Family: Acquitted cop should not return to work


TULSA, Okla. (AP) Developments on Thursday, May 18, about the not guilty verdict in the manslaughter trial of a white Tulsa, Oklahoma, police officer who fatally shot an unarmed black man (all times Central Daylight Time).

  • 12:55 p.m.

The family of Terence Crutcher called on Tulsa city leadership to block officer Betty Jo Shelby from returning to her job.

A jury acquitted the Tulsa police officer of a manslaughter charge late Wednesday. Shelby said she fired out of fear on Sept. 16 when she killed Crutcher, 40. He was holding his hands above his head when he was shot. Shelby has been on unpaid leave. Police have not publicly discussed her future with the department.

Crutcher’s twin sister said at a news conference she doesn’t believe justice was served in her brother’s death. Tiffany Crutcher said Shelby was violent, lacked training, and should not return to patrolling the streets.

Tulsa Mayor G.T. Bynum said he respected the jury’s decision but that the city still has racial disparities to change.

  • 10:50 a.m.

Tulsa Police Chief Chuck Jordan said his department would continue to uphold the public’s right to protest following demonstrations after the jury’s acquittal of Shelby.

About 100 demonstrators gathered outside the courthouse after the verdict was announced.
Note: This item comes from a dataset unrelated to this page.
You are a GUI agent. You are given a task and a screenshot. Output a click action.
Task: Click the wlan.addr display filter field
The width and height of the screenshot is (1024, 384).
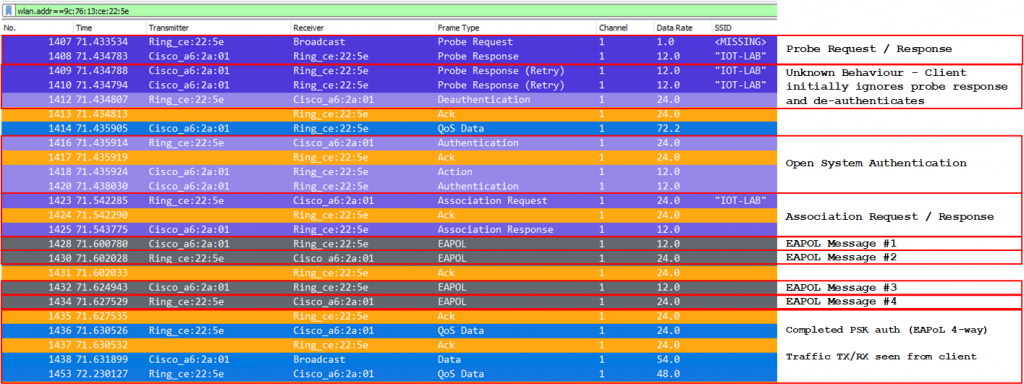click(x=395, y=10)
Jordan said during a news conference the protest was peaceful and he expected that to continue. Jordan said his officers de-escalated tensions. Police asked protesters not to block streets when some stepped into an intersection.

Mayor Bynum said called Tulsa’s racial divide the city’s greatest moral issue.

  • WEDNESDAY 10:15 p.m.

Shelby’s lawyer said the officer was elated that jurors found her not guilty.

Defense Attorney Shannon McMurray said Shelby was “elated and very proud of her jury.”

McMurray said Shelby was ready to get back to her life.

Shelby testified she shot Crutcher out of fear because she said he didn’t obey commands to lie on the ground and appeared to reach inside his SUV for what she thought was a gun. Prosecutors told jurors that Shelby overreacted, arguing that Crutcher had his hands in the air and wasn’t combative, partly confirmed by video taken from a dashboard camera and helicopter.

  • 10:00 p.m.

The jury reached its verdict after deliberating for just more than nine hours.

Crutcher’s family burst into tears and expressed outrage after jurors announced their verdict.

Cruthcer’s shooting was among a spate of officer-involved shootings in recent years that helped galvanize the Black Lives Matter movement and prompted calls for more police accountability.

  • 12:30 p.m.

Jurors began deliberating in Shelby’s manslaughter trial.